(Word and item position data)
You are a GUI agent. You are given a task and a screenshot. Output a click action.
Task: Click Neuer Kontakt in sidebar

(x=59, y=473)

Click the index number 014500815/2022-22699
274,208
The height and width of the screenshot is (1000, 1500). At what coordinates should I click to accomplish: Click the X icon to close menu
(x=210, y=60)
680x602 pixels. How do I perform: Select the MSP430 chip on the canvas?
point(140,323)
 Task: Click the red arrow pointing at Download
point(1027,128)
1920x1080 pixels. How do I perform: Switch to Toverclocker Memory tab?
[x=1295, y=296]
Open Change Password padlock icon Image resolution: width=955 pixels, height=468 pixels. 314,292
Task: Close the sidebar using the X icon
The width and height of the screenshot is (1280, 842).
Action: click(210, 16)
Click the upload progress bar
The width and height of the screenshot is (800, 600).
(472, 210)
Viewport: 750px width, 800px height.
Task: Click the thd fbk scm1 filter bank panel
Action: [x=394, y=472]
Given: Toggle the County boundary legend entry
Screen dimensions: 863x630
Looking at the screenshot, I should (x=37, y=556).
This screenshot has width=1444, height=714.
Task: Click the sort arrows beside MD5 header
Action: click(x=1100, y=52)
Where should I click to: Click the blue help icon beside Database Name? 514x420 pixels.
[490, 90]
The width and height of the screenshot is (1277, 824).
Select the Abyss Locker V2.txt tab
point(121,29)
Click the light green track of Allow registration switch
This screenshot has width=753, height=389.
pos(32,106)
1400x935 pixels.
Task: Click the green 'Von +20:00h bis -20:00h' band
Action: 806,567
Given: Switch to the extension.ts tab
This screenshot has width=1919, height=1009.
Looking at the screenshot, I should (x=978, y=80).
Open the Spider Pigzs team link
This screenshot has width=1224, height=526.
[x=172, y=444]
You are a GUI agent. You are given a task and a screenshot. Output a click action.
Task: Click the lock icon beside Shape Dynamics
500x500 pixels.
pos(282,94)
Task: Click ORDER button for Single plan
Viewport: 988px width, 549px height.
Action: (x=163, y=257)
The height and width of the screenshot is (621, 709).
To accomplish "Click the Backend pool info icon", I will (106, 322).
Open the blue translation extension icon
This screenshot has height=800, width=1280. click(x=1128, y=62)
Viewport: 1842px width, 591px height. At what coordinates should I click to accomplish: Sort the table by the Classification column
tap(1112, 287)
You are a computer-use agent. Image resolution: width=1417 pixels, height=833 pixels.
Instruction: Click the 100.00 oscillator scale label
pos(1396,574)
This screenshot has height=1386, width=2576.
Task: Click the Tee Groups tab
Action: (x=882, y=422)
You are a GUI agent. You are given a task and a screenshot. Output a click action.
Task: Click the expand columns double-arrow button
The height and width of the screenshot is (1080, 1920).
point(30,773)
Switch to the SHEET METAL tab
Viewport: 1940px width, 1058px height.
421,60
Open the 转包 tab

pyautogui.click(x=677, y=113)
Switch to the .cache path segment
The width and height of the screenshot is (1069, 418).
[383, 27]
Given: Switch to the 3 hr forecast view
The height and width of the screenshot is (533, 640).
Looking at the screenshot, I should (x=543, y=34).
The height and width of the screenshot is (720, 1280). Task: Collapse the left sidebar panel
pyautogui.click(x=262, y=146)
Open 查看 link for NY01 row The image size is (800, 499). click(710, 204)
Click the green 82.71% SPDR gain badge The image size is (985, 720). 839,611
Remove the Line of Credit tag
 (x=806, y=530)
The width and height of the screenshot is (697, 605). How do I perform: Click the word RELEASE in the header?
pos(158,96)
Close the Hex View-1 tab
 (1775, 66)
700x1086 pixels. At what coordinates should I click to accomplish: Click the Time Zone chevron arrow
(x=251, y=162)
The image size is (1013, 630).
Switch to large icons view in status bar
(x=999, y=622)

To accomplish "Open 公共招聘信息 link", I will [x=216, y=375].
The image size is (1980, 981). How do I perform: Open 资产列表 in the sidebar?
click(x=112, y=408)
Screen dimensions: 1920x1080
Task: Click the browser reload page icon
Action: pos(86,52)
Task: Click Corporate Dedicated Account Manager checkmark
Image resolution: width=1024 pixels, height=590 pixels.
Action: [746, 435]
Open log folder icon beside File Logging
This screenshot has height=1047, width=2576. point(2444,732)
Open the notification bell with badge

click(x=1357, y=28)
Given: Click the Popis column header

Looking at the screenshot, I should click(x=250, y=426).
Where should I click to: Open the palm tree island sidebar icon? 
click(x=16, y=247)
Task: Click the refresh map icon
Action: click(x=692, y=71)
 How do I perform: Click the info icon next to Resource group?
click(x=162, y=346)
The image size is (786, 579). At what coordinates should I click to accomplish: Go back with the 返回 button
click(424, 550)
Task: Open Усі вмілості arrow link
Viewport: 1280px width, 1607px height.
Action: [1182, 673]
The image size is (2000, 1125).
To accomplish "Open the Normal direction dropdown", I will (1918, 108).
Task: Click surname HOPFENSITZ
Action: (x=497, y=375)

**Set task**
Reproduce verbatim the items from the line containing "Task: Click Corporate" through the line containing "click(x=162, y=346)", including both of those lines.

**The solution**
Task: Click Corporate Dedicated Account Manager checkmark
Image resolution: width=1024 pixels, height=590 pixels.
Action: [746, 435]
Open log folder icon beside File Logging
This screenshot has height=1047, width=2576. point(2444,732)
Open the notification bell with badge

click(x=1357, y=28)
Given: Click the Popis column header

Looking at the screenshot, I should click(x=250, y=426).
Where should I click to: Open the palm tree island sidebar icon? 
click(x=16, y=247)
Task: Click the refresh map icon
Action: click(x=692, y=71)
 How do I perform: Click the info icon next to Resource group?
click(x=162, y=346)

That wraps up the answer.